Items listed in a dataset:
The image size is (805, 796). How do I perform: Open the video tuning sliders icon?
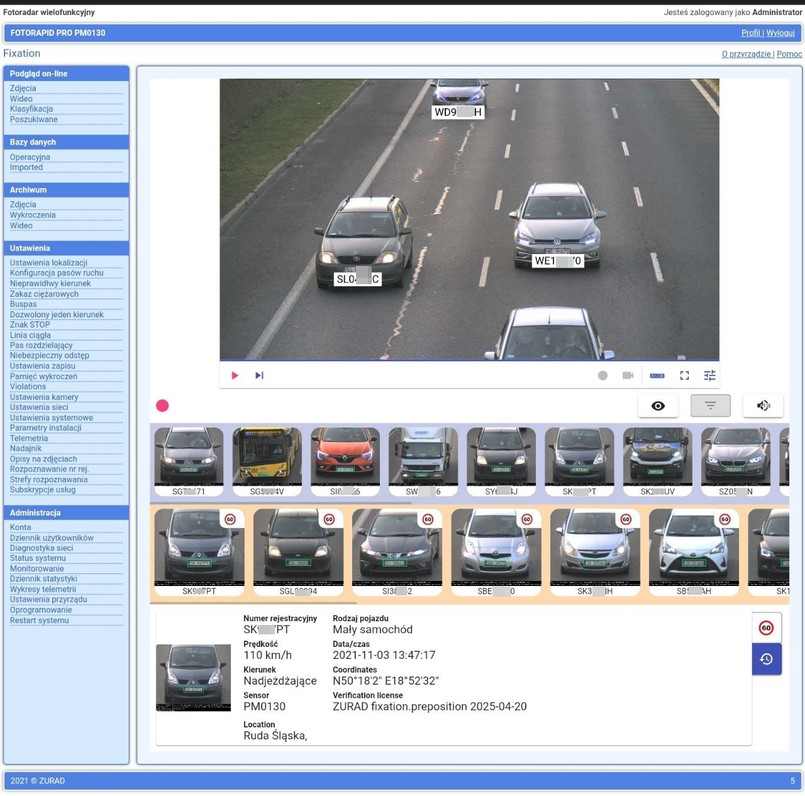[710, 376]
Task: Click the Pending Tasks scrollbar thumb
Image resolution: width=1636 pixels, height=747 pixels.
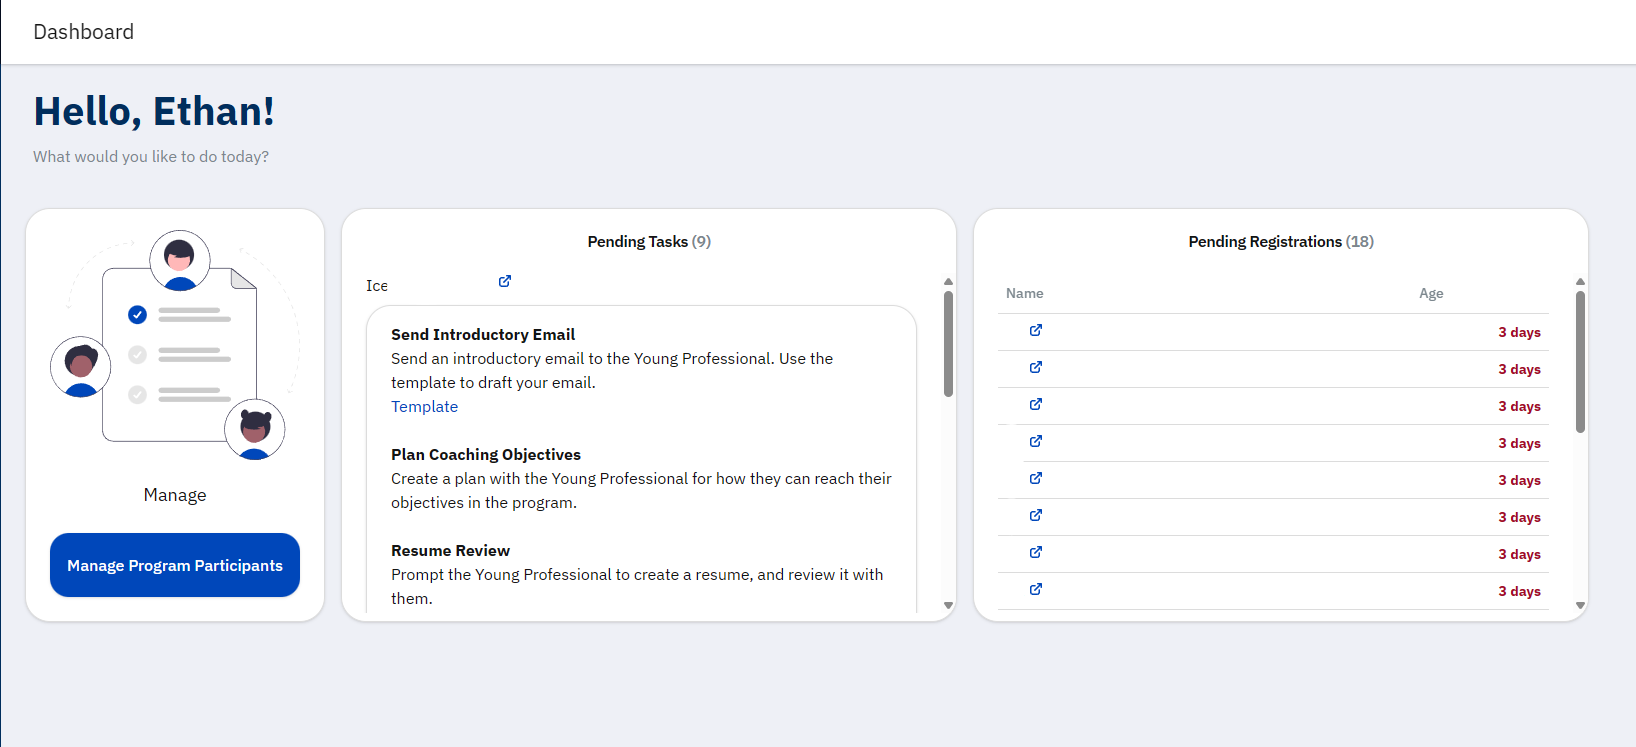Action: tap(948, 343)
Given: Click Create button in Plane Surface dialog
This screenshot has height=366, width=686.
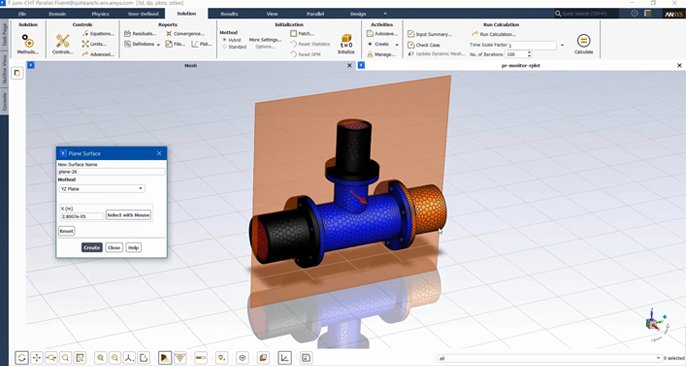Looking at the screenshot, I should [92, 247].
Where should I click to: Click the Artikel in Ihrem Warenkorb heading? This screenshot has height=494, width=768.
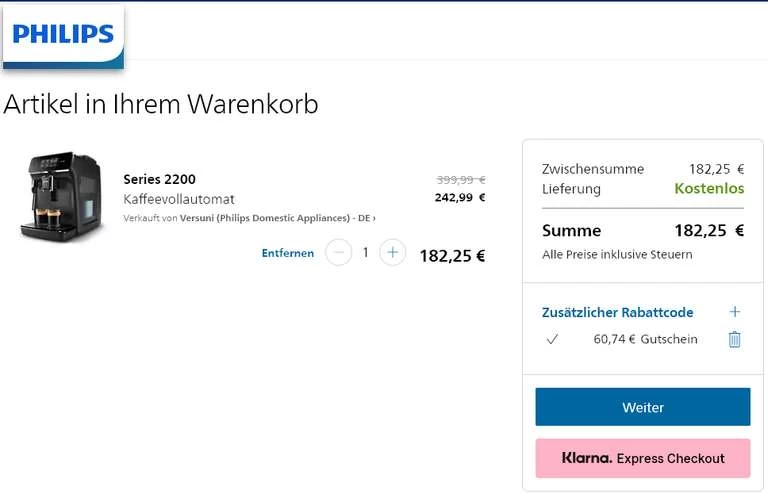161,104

--

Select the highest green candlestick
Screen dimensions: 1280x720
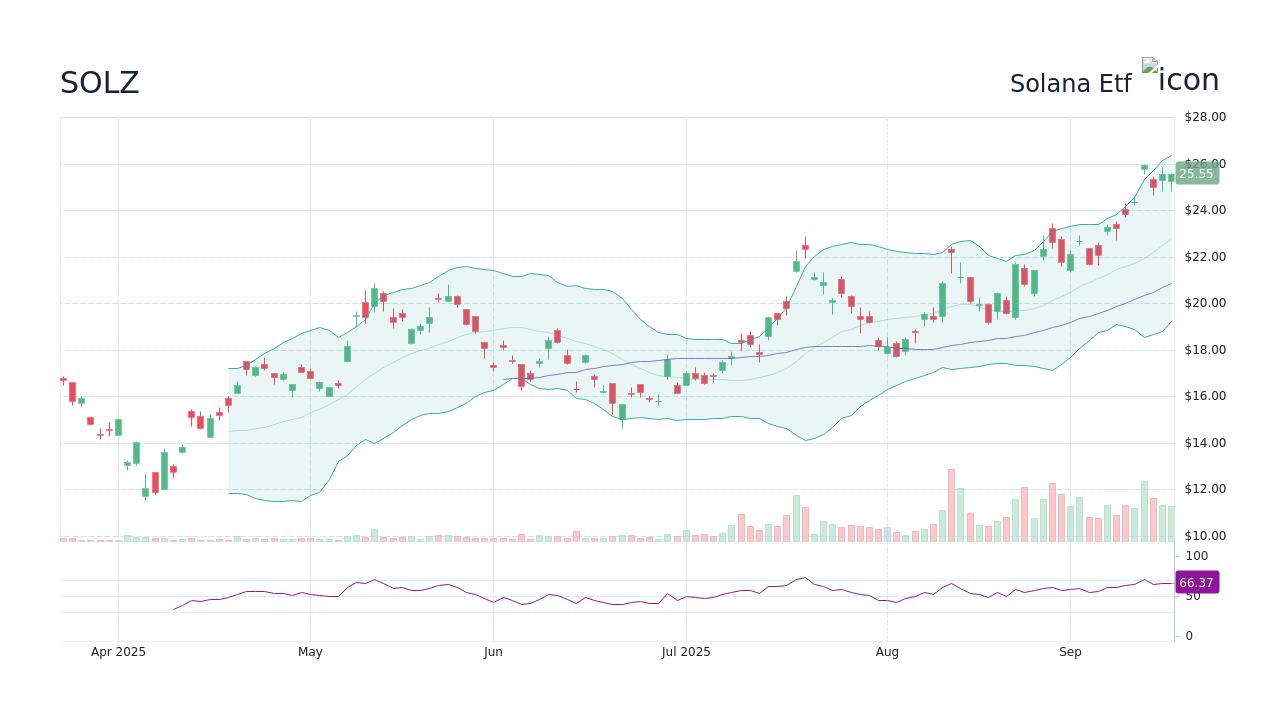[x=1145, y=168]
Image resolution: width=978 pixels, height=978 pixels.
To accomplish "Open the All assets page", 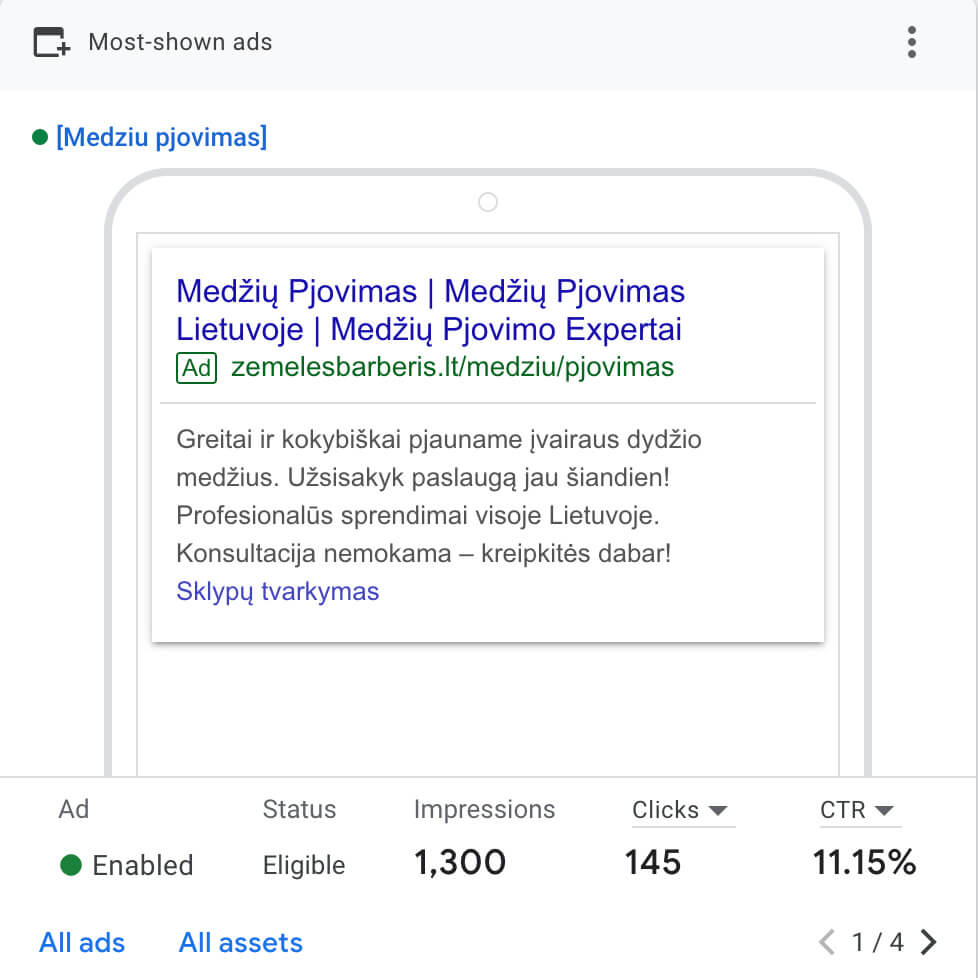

==

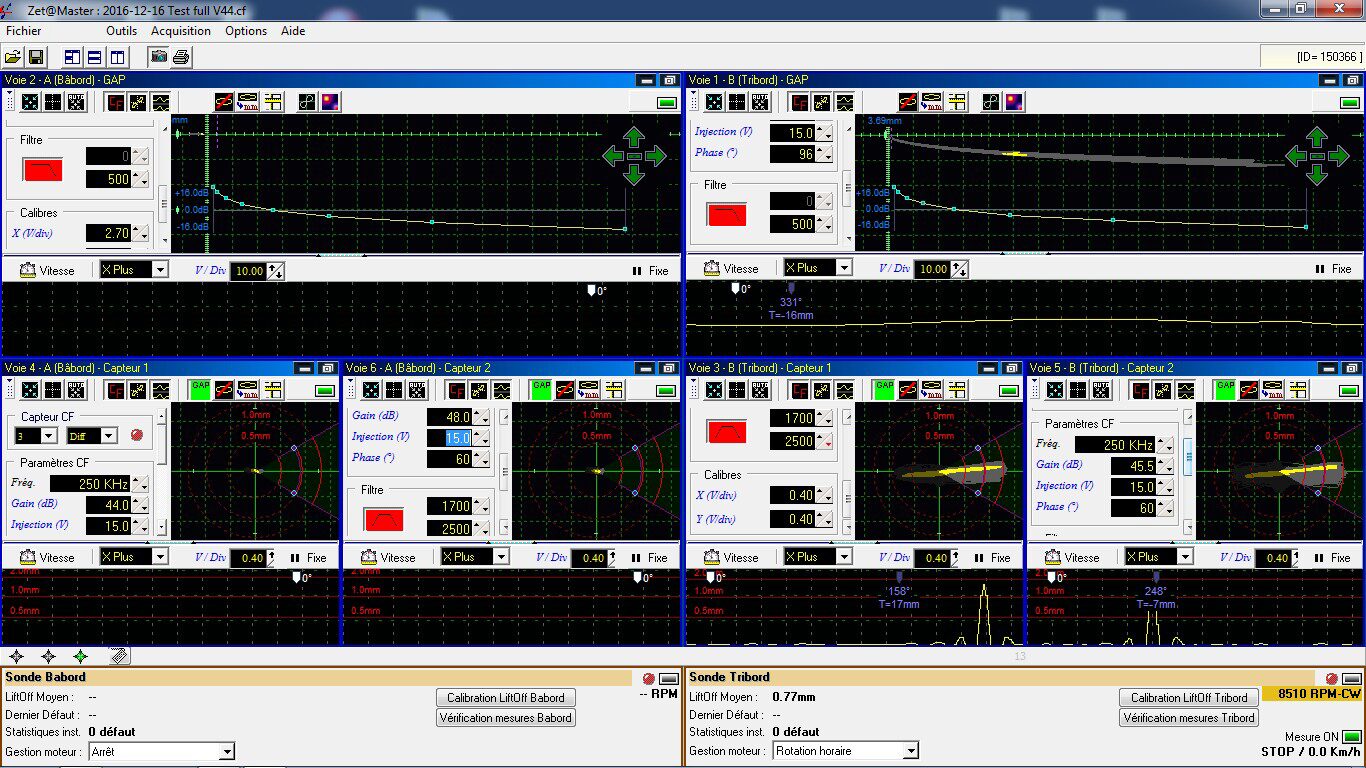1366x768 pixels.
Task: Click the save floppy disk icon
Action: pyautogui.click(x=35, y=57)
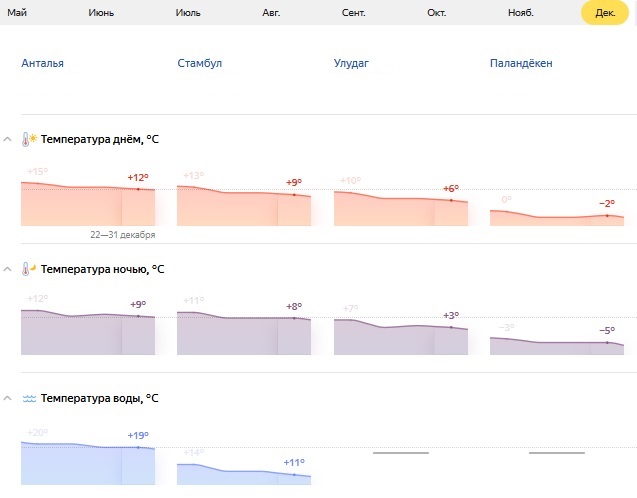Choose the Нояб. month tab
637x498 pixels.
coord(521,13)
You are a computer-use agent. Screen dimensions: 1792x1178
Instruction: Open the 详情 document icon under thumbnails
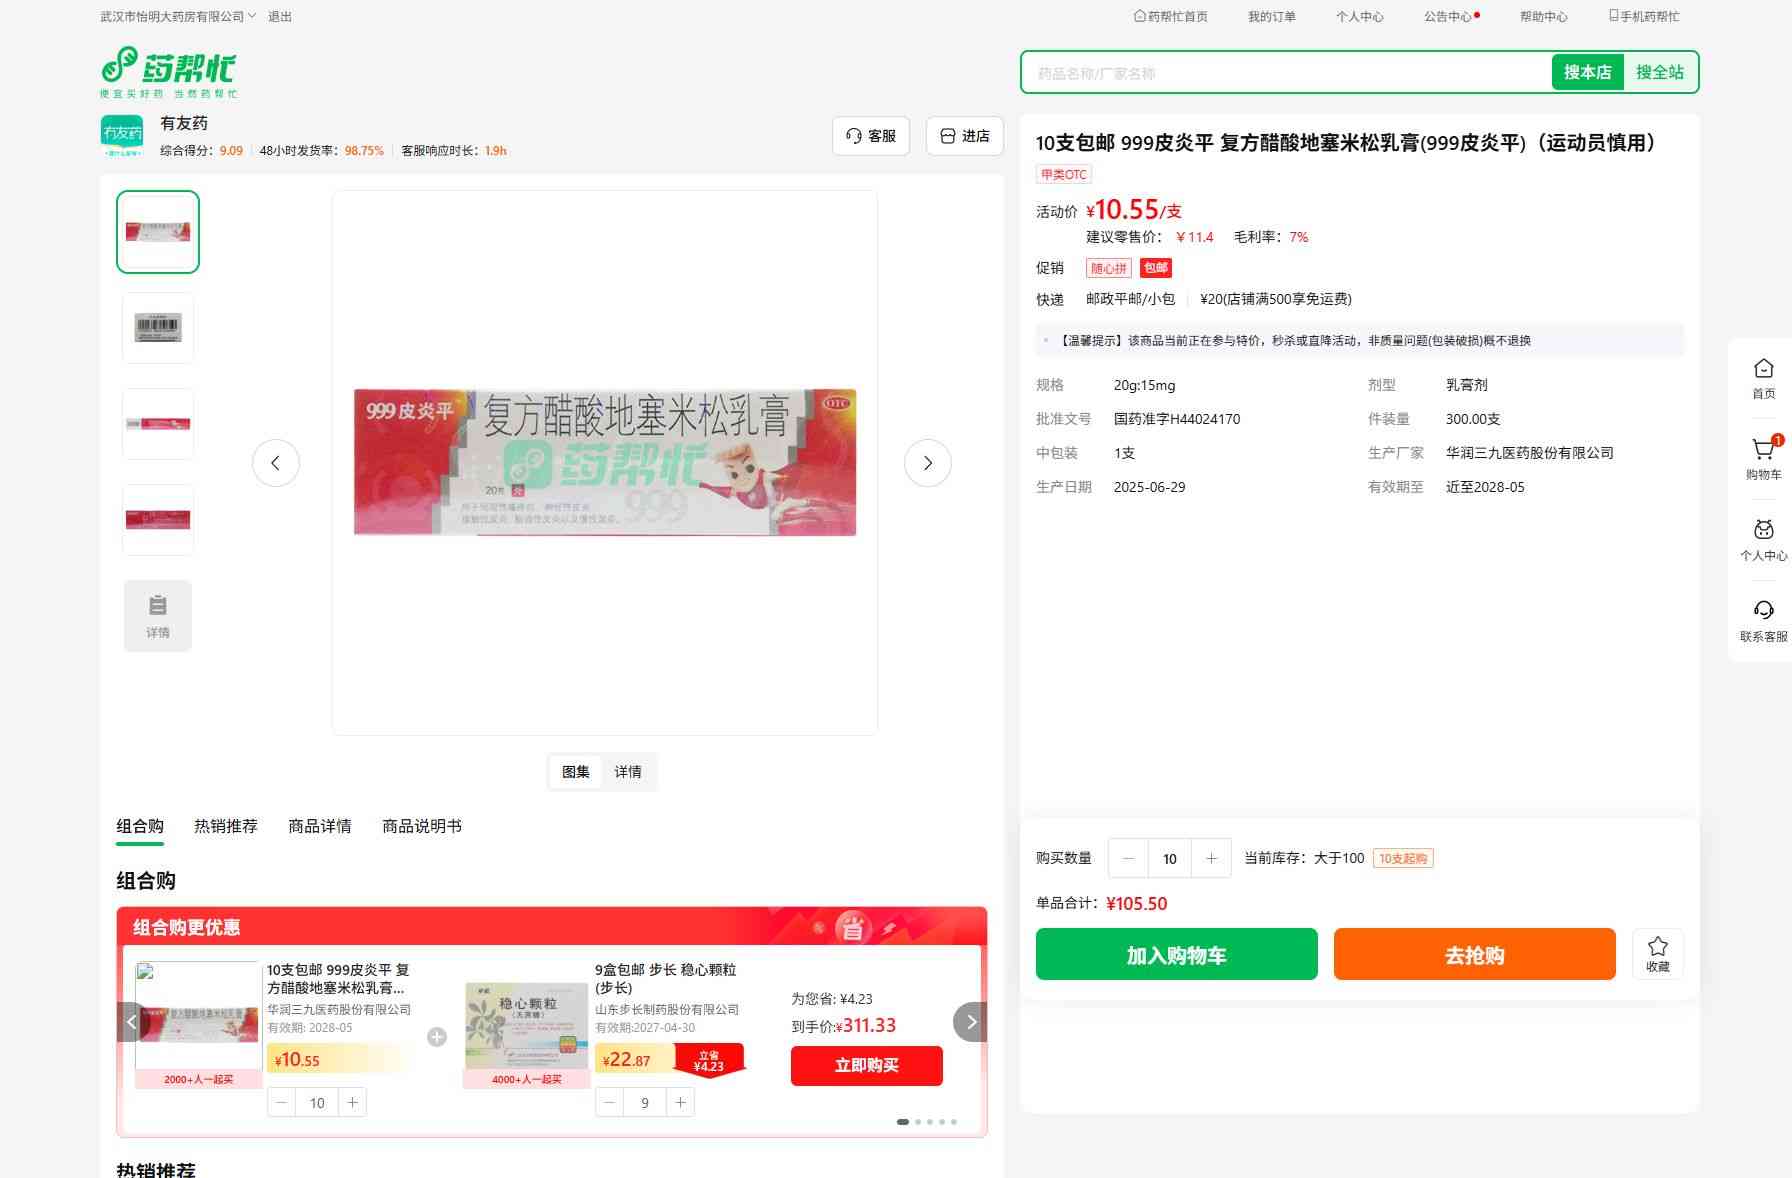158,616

__Task instructions__
Above are the records; restate exactly the lines from the one containing "Select the highest green candlestick" through the one containing "the All assets", keeping pictures out.

__Answer space__
Select the highest green candlestick
Screen dimensions: 1280x720
[x=1145, y=168]
Image resolution: width=978 pixels, height=978 pixels.
To accomplish "Open the All assets page", 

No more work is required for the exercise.